··· Data extract ···

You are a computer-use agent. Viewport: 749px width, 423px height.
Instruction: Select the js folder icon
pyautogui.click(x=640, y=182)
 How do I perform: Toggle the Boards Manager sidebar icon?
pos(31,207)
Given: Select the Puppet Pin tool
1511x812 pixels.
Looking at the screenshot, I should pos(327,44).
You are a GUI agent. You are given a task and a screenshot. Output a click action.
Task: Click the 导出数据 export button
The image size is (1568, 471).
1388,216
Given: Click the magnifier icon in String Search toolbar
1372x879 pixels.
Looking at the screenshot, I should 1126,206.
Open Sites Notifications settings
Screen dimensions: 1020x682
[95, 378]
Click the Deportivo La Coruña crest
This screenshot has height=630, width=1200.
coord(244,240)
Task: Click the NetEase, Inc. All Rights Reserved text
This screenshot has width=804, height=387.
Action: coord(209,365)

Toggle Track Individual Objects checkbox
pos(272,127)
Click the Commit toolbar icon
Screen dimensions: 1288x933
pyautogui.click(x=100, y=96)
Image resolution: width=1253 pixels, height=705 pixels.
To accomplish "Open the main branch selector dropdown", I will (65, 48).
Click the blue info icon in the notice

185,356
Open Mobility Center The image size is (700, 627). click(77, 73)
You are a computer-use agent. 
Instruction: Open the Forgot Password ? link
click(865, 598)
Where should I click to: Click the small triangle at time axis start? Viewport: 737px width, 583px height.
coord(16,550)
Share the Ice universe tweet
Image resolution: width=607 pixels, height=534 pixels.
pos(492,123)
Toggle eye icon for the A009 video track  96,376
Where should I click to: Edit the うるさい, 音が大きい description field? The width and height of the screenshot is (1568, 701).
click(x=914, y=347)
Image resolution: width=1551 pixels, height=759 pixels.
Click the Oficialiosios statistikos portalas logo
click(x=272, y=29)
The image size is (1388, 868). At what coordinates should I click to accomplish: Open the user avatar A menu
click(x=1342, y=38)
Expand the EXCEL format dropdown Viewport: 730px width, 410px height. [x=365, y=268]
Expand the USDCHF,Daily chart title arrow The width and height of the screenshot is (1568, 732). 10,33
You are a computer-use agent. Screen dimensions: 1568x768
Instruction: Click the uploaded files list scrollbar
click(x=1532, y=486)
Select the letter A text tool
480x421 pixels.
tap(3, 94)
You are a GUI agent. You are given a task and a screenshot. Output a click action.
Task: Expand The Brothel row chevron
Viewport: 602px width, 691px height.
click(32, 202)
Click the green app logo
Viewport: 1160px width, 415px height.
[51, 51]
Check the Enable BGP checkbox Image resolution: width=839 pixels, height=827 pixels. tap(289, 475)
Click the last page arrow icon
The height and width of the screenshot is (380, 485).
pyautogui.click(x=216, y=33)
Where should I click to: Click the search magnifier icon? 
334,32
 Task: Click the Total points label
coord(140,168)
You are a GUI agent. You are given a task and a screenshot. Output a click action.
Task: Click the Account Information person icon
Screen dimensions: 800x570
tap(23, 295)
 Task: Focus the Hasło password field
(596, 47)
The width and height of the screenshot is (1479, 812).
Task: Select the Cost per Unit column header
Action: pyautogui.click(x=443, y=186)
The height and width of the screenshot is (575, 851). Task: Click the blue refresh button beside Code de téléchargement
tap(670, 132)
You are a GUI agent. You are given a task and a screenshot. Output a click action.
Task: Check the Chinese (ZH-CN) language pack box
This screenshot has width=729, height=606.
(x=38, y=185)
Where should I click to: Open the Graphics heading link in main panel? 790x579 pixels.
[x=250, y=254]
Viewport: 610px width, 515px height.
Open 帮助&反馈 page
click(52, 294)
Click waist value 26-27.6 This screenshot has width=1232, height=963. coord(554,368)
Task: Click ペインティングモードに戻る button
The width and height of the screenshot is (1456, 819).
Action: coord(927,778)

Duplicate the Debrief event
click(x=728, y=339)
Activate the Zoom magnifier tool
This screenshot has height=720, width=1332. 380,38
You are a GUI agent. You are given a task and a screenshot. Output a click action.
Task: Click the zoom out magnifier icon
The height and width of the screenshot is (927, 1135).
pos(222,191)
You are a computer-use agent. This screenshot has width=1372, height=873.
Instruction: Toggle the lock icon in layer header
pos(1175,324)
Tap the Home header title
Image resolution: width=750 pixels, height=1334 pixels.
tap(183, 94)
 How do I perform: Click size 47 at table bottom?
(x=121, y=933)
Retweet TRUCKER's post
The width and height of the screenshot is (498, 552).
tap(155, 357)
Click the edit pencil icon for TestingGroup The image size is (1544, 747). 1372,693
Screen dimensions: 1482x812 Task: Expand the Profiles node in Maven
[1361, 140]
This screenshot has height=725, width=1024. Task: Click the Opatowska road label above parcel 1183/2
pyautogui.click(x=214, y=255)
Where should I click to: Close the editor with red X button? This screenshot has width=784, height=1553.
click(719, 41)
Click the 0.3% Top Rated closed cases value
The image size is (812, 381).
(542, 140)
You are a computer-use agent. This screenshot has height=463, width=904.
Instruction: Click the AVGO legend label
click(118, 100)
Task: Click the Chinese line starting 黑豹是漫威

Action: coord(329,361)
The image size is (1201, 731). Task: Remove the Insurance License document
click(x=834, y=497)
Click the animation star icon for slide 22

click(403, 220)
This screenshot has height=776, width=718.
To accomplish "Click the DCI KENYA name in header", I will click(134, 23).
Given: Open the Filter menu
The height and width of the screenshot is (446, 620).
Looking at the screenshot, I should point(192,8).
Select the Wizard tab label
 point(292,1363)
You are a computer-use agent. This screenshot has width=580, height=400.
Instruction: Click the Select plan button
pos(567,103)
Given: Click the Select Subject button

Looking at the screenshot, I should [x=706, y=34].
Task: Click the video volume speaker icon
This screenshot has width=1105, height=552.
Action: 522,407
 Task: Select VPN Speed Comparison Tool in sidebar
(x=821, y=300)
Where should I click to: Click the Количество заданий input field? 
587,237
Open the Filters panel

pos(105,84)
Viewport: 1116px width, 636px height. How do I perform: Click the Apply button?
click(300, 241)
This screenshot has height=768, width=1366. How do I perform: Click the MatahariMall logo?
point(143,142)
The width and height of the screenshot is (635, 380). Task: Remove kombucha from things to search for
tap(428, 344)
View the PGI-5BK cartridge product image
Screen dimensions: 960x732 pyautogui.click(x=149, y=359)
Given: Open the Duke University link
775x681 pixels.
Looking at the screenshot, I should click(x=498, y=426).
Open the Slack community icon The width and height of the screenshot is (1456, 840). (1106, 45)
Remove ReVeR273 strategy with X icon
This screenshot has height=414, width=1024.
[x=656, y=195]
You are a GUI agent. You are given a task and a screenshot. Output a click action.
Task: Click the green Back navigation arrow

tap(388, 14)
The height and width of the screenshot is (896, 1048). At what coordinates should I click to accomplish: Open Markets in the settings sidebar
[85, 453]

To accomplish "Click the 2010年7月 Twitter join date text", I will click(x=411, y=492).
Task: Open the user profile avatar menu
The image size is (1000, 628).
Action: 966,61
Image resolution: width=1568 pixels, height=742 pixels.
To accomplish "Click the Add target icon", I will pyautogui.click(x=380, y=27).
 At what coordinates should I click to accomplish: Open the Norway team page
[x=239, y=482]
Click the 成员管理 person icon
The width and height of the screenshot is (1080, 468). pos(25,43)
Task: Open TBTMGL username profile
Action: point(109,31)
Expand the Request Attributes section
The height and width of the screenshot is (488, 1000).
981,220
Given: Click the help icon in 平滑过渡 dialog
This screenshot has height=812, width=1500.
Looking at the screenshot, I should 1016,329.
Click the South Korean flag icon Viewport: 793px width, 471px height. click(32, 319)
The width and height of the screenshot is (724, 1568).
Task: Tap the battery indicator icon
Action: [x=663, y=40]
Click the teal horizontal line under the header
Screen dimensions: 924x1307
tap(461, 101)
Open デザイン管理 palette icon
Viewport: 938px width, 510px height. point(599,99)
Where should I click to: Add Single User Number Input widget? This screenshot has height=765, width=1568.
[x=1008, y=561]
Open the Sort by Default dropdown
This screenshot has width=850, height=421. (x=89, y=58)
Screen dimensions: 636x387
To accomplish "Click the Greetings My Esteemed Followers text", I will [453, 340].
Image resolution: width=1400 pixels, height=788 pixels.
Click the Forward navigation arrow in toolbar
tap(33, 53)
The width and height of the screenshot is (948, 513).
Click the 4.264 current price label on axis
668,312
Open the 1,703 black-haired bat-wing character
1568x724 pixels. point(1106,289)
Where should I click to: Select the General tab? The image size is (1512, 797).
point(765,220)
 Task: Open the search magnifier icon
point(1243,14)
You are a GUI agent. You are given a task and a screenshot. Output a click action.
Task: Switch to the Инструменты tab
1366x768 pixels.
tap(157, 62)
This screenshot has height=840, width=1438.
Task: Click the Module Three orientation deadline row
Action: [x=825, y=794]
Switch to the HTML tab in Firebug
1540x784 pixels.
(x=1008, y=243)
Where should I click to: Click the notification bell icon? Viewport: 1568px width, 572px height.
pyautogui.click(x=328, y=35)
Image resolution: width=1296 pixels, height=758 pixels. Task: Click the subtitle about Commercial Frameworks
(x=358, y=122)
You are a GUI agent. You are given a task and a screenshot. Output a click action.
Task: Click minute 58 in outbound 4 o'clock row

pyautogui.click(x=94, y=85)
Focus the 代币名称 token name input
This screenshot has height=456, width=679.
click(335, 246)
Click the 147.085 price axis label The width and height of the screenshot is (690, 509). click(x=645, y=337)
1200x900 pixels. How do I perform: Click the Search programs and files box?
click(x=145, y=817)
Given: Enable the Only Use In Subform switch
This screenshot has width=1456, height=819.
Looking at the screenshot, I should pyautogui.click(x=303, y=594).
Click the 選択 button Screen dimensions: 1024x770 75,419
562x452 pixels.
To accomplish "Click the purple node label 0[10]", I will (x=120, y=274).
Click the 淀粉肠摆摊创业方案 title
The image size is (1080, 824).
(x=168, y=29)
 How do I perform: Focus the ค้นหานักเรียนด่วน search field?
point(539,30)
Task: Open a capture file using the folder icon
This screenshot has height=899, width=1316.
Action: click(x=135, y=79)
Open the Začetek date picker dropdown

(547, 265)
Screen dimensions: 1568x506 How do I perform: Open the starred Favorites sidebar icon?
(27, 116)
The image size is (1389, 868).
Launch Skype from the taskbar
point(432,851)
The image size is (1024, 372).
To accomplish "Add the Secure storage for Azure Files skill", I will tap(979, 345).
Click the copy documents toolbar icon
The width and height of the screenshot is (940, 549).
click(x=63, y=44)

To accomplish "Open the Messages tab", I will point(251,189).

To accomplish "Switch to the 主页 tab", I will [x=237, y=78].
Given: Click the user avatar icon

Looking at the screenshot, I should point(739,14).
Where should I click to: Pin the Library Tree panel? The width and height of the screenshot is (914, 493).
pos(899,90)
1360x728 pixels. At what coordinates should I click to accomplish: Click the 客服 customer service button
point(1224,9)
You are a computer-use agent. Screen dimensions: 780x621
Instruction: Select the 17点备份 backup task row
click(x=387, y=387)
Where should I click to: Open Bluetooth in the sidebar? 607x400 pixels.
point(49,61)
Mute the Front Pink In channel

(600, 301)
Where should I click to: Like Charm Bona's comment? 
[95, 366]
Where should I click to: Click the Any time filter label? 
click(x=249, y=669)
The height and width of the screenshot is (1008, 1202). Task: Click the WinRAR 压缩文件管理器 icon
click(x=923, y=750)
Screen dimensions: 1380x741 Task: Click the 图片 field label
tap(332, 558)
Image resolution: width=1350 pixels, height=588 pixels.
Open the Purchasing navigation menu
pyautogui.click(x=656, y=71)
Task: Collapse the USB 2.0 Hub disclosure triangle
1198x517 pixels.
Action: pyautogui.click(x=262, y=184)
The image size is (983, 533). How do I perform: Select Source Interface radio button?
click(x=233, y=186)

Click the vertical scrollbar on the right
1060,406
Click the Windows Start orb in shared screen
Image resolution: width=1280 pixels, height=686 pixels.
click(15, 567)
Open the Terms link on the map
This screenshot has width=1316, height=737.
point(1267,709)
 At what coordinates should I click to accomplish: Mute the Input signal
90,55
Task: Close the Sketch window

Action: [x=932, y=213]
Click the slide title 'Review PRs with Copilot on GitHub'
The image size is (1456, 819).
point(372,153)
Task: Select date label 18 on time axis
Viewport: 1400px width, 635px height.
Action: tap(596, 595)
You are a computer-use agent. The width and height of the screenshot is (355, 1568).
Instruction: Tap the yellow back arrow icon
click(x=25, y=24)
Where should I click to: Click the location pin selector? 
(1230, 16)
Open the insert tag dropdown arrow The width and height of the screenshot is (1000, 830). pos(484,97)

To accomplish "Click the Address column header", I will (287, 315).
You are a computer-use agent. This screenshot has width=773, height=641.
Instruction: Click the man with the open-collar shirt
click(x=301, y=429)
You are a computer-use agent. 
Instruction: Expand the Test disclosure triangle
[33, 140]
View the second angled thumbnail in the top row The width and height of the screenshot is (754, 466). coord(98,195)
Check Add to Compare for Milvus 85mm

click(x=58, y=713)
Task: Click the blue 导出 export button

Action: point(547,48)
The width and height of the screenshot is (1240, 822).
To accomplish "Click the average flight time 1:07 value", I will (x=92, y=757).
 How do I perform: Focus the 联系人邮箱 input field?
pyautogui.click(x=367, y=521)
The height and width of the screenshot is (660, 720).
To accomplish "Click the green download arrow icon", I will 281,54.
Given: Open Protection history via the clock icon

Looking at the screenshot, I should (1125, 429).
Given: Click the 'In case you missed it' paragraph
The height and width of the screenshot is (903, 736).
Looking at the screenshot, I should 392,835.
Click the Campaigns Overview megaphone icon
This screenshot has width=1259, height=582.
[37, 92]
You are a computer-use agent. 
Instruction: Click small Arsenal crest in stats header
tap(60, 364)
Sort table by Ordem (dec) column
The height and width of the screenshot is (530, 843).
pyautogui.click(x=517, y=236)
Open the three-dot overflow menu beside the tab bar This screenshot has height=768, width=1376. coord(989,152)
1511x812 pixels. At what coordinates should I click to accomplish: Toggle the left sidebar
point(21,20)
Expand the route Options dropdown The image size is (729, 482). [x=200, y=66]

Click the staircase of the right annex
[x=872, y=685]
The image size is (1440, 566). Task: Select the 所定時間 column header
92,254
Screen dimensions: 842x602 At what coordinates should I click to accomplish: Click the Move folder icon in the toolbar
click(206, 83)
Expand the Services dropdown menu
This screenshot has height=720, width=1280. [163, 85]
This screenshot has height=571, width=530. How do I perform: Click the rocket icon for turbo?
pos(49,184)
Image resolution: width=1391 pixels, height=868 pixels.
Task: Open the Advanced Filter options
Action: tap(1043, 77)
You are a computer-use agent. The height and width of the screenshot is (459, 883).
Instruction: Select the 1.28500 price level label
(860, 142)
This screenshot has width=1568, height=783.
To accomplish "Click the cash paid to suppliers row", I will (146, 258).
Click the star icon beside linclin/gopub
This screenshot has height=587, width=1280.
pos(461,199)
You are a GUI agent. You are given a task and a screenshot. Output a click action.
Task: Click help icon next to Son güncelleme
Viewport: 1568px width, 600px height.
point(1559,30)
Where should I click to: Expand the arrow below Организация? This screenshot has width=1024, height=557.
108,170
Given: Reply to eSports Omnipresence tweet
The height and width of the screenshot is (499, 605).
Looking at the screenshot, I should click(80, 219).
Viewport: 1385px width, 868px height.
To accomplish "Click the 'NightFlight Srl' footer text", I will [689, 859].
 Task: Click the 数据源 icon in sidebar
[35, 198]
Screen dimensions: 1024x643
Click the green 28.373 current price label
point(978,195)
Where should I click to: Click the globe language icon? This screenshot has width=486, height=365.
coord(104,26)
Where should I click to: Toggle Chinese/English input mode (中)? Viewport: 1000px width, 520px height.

···

**What to do:** Count how many lines in the data contain the word "video". Reply with that number only.

**Answer space:** 2